=== Task goal ===
Convert the lines from the one containing "The height and width of the screenshot is (546, 880)." through the end of the records into a numbered list, leaving out any blank lines.

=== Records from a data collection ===

◇ ◇ ◇ ◇

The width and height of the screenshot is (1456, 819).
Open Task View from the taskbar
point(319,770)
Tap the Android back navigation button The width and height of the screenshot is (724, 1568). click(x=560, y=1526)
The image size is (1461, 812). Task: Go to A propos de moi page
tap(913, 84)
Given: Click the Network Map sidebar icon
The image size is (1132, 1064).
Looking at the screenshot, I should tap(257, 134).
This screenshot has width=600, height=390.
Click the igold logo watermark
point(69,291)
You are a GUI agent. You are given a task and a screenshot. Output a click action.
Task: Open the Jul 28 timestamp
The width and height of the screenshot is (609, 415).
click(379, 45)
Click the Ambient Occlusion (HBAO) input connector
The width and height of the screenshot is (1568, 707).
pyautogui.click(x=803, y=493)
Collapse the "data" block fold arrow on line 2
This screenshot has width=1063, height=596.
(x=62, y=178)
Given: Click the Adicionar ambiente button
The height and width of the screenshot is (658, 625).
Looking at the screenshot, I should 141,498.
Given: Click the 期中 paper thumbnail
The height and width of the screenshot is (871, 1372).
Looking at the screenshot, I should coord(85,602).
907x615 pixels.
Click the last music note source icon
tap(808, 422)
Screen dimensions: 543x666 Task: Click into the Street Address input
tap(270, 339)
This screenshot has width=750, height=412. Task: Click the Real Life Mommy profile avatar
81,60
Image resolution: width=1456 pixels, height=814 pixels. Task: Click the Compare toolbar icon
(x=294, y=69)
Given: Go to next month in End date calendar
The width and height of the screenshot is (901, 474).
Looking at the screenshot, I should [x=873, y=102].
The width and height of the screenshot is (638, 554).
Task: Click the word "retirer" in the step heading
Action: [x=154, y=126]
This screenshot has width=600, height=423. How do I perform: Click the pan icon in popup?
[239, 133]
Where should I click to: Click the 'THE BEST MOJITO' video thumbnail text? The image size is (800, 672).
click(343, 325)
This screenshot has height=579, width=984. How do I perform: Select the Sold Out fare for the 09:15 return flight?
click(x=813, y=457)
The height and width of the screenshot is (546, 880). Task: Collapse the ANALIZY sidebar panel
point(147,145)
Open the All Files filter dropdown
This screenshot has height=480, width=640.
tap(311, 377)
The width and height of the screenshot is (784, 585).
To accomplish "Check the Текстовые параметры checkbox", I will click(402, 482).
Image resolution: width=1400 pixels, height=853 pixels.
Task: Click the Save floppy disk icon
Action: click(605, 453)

◇ ◇ ◇ ◇

=== Exercise answer ===
1. The height and width of the screenshot is (546, 880). Task: Collapse the ANALIZY sidebar panel
2. point(147,145)
3. Open the All Files filter dropdown
4. This screenshot has height=480, width=640.
5. tap(311, 377)
6. The width and height of the screenshot is (784, 585).
7. To accomplish "Check the Текстовые параметры checkbox", I will click(402, 482).
8. Image resolution: width=1400 pixels, height=853 pixels.
9. Task: Click the Save floppy disk icon
10. Action: click(605, 453)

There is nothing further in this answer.